Work instruction
With "computer" as the search word, show every line of the material that has it.
┄┄┄┄┄┄
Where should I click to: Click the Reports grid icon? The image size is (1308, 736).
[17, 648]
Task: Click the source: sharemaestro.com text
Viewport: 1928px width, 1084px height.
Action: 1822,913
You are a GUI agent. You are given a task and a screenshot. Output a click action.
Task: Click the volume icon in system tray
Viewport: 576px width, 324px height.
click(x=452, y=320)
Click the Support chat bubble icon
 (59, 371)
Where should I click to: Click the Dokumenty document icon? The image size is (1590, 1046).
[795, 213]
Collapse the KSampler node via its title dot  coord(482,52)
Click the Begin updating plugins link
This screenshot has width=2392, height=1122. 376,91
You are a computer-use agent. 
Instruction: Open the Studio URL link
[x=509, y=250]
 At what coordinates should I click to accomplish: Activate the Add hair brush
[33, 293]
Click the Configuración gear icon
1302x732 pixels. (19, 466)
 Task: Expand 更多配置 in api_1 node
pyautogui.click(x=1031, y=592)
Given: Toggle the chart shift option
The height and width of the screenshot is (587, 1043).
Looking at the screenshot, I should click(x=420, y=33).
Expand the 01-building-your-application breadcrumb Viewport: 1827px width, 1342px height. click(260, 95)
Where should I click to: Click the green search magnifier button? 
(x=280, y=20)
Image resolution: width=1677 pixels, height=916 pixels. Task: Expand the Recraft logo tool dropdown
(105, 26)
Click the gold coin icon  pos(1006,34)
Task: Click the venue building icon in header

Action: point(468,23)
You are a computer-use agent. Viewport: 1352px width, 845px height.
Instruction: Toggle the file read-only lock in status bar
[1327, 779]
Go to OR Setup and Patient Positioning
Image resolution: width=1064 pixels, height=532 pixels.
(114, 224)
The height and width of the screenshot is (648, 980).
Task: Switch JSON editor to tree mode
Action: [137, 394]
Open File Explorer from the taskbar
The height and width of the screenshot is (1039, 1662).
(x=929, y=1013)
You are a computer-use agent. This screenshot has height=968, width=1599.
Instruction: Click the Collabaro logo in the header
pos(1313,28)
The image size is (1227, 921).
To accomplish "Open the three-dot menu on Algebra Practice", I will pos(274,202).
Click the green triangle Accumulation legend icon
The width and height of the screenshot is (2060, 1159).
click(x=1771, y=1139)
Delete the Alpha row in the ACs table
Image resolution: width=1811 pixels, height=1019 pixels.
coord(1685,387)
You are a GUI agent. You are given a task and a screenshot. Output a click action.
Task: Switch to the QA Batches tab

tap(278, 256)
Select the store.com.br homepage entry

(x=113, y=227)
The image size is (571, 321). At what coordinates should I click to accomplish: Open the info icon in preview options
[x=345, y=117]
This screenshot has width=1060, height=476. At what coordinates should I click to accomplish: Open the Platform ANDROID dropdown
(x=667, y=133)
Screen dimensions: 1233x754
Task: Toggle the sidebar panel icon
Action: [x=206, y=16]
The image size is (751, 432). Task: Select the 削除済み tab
┄┄┄┄┄┄
Final answer
You are a computer-use agent. 
You are a computer-use agent. Viewport: 1352px width, 845px height.
You are a computer-use agent. This screenshot has height=968, width=1599.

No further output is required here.